Bu coğrafyanın neden zincirlerini kıramadığını ve neden kendini olması gerektiği gibi var edemediğini bileniniz var mı? Varsa ne olur söyleyin. Neden bu kadar yılgın bu şehir, neden kendinden erkenden vazgeçmiş?
Kendine küskün, kırgın bakımsız bir halde, olsa da olur, olmasa da vazgeçişinde ehli olmayan kişilerin elinde kendini maskara etmeye meylediyor san ki… Hoş var ettikleri de okuyor canını o ayrı.
Bin bir türlü vaatlerle gözünü boyayanlar sırtından bıçaklamıyor mu, en çok onlara öfkeleniyor onlara güceniyorum.
Ne desen boş, her şeye sağır dilsiz köşesine çekilmiş san ki lanetli bir sihir yapılmış ve o sihir onun dokusuna işlemiş de, bir türlü ayakları üzerinde duramıyormuş gibi geliyor bana bu yalnız şehir.

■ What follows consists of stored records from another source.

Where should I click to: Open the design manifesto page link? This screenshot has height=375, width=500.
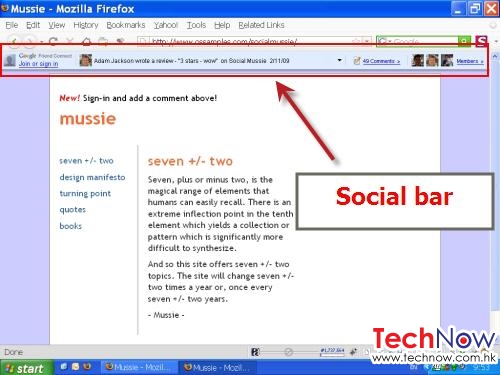coord(92,177)
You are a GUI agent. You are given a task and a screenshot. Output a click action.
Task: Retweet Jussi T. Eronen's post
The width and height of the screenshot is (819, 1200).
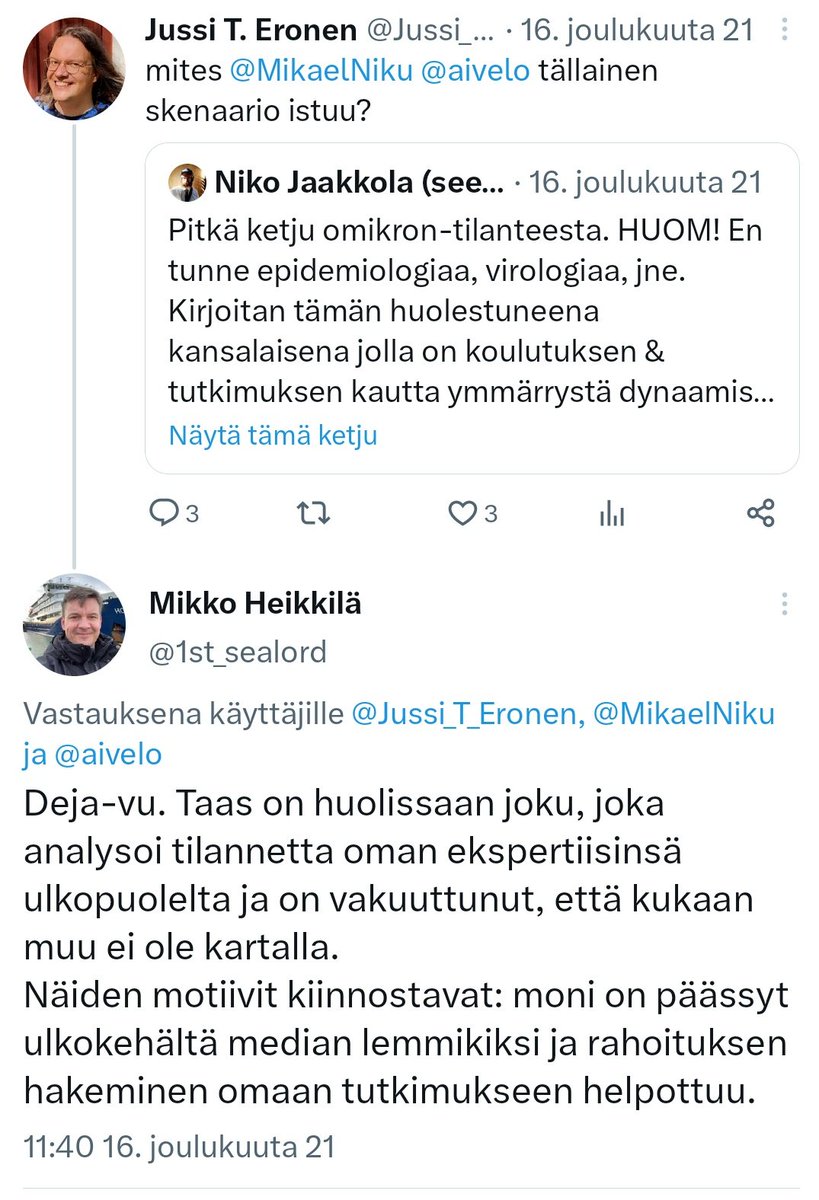coord(315,513)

Elinden tutabilmeyi, hadi birlikte yürüyelim diyebilmeyi o kadar çok istiyorum ki kavuşmuyor bir türlü ellerimiz.
O gönülsüz, yorgun, ben yalnız ve korkağım.
Yetmiyor adım adım yollarını arşınlamak. İçerisi dışarısı vallahi acınası halde… Ne hallere giriyor insan bir bilseniz derdine derman ararken.
Bir kuş süzülüşüyle kanat çırpıyor, gökyüzüne çıkıyorum ve oradan bir uçtan bir uca seyrediyorum doğduğum yaşadığım ve dolduğum coğrafyamı. Gönlüm sızlıyor her yüz yüze bakıştığımızda.
Umutsuzluğa düşmemek ne mümkün…
İş aş yüzünden terki diyar edenler, birbirine yüzünü değil sırtını dönenler. Sadece kendi kazanmak üzere hırsa bürünenler. Bir de yakasından çekiştirenler var ki sormayın gitsin.
Her köşesi kir pas içinde, her köşesi yara bere içinde iş bilmeyen insanlara meyletmesi de kendinden vazgeçişinden mi diye düşünmüyor değilim hani.
Oysa yeşilin mavinin o eşsiz kavuşumunda, sıralanmış dağların eteklerine doğru süzülen koyların kıyısında doğurmuş kendini. Doğduğundan beri zaten altı üstü kara, bahtı da san ki ondan kara.
Artık eminim ki göbeğini de kendi kesmiştir bu şehir, yalnızlığı başka türlüsünü getirmiyor insanın aklına.
Ne atananları, ne seçilmişleri kalbine dokunamamış ki. Dokunabilselerdi şimdi şaha kalkmıştı bu şehir.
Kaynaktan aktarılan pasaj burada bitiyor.